Erken dünya atmosferinden hidrojenin kaçması sonucu başka kimyasallar yaşamın başlaması için doğru oranlara gelmiştir. Bu kimyasalların yıldırım ve korona deşarjı gibi güçlü ve sürekli enerji kaynakları sayesinde organik bileşikleri oluşturdukları düşünülmektedir. Enerji kaynağı olabilecek şeyler arasında radyoaktif maddeler ve volkanik enerji de vardır. Ancak güçlü ve sürekli bir akım olması gerektiği fikri, bunların ana kaynak olarak değerlendirilmesini önlemiştir [2][3].
Oparin’in bu hipotezine dayanak olarak Miller-Urey Deneyi yapılmıştır. Bu deneyde, su buharı dönemin atmosferine benzemesi amaçlanarak belli moleküllere maruz bırakılmıştır.Ardından enerji kaynağı olduğu düşünülen yıldırım ve korona deşarjı etkisini verebilmek amacıyla elektrik verilmiş ve sonrasında buhar soğutularak sıvı hale getirilmiştir. İçeriğinin incelenmesinin ardından organik bileşenlerin oluştuğu gözlemlenmiştir [4].

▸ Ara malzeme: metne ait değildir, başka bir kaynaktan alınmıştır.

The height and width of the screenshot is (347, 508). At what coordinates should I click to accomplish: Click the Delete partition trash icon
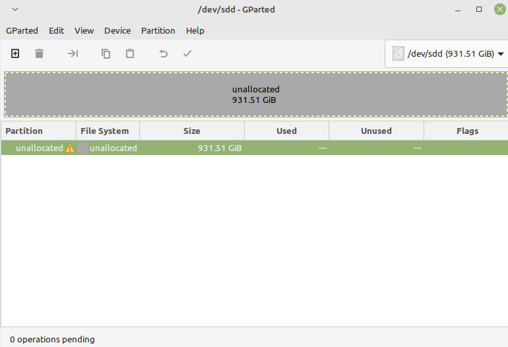(x=39, y=53)
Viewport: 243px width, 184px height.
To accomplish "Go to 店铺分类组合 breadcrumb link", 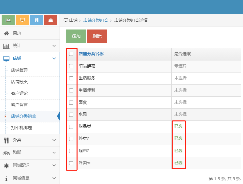I will pos(96,20).
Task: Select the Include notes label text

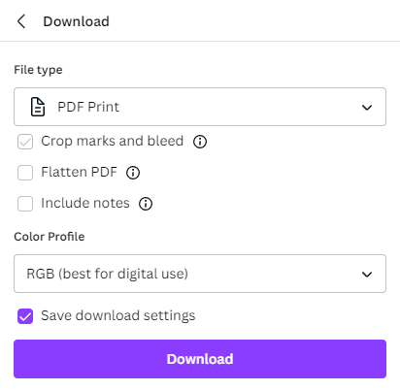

Bu deneye yönelik eleştiriler, erken dönem dünyanın atmosferik yapısının içeriğini ne kadar taklit edebildiklerine yöneliktir. Deney, ilerleyen dönemlerde tekrarlanmış ve erken dünya atmosferinin daha detaylandırılmış bir versiyonu oluşturulmuştur. Sonuç incelendiğinde, önceki deneye benzer olduğu gözlemlenmiştir [5].
Dünyaya düşen meteorlar incelendiğinde, Miller-Urey deneyinde ortaya çıkan bazı amino asitler bulunmuştur. Ayrıca meteordaki amino asitler incelendiğinde, dünyada bulunmayan bazı amino asitler de tespit edilmiştir. Bunun sebebi, amino asitlerin oluştuğu dönemin üzerinden geçen zaman nedeniyle, bazı amino asitlerin bir kısmının yok olmuş olabileceği düşüncesidir [6].
Meteorların organik madde analizleri sonucunda bulunan amino asitlerden dünyada olmayanlar, başka güneş sistemlerinde de organik bileşiklerin ortaya çıkabileceğini göstermiştir. Bunun sayesinde amino asit türlerinin öncesinde bilinenden daha fazla olduğu görülmüştür [7].